But the president did provide another window onto his thinking about U.S. climate policy and its diplomatic fallout, during his joint press conference with Prime Minister Stephen Harper and Mexican President Pena Nieto.

In sum: It's great that North America sits atop such a huge pool of fossil fuels, but if it looks like we'll burn them forever, we'll have little leverage with China, India, and other nations where carbon emissions are surging.

"One of the wonderful things about North America is we have this amazing bounty of traditional fossil fuels, and we also have extraordinary businesses that are able to extract them in very efficient ways. And that's something that we should welcome, because it helps to promote economic growth," Obama said after noting he wants to work with Harper on greenhouse-gas emissions policy.
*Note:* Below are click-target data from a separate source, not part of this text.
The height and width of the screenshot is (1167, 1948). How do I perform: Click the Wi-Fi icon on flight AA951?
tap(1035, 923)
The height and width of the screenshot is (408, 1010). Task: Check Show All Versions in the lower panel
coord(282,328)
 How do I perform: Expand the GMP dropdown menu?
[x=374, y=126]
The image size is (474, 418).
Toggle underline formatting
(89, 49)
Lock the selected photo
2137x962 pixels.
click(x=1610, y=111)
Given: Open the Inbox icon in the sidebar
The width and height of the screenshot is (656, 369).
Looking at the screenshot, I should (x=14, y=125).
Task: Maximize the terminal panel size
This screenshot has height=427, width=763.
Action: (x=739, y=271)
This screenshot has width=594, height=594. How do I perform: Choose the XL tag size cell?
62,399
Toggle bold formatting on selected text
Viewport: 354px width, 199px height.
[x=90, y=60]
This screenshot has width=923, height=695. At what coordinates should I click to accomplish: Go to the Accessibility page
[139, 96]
Obama added: "But we only have one planet, and so I believe that ultimately we can both promote economic development and growth, recognizing that we're not going to immediately transition off of fossil fuels, but that we do have to point to the future and show leadership so that other countries who will be the main emitters fairly soon"“China, India, other emerging markets"“so that they can look at what we're doing and we have leverage over them in terms of them improving their practices as well."

The comments in Mexico on Wednesday night, offered during the press conference that followed a meeting between the three heads of state, came as the administration positions itself ahead of the next rounds of rocky international climate talks that are supposed to end with a global accord in Paris in 2015.

In remarks published by The New Yorker a few weeks ago, Obama similarly said that when it comes working with China and India (the world's largest and third-largest carbon emitters), "it's very hard for me to get in that conversation if we're making no effort."

Back to Keystone: Obama defended what has been a years-long federal review while acknowledging that Harper, who has been seeking approval of the pipeline for years, has chafed at the U.S. process.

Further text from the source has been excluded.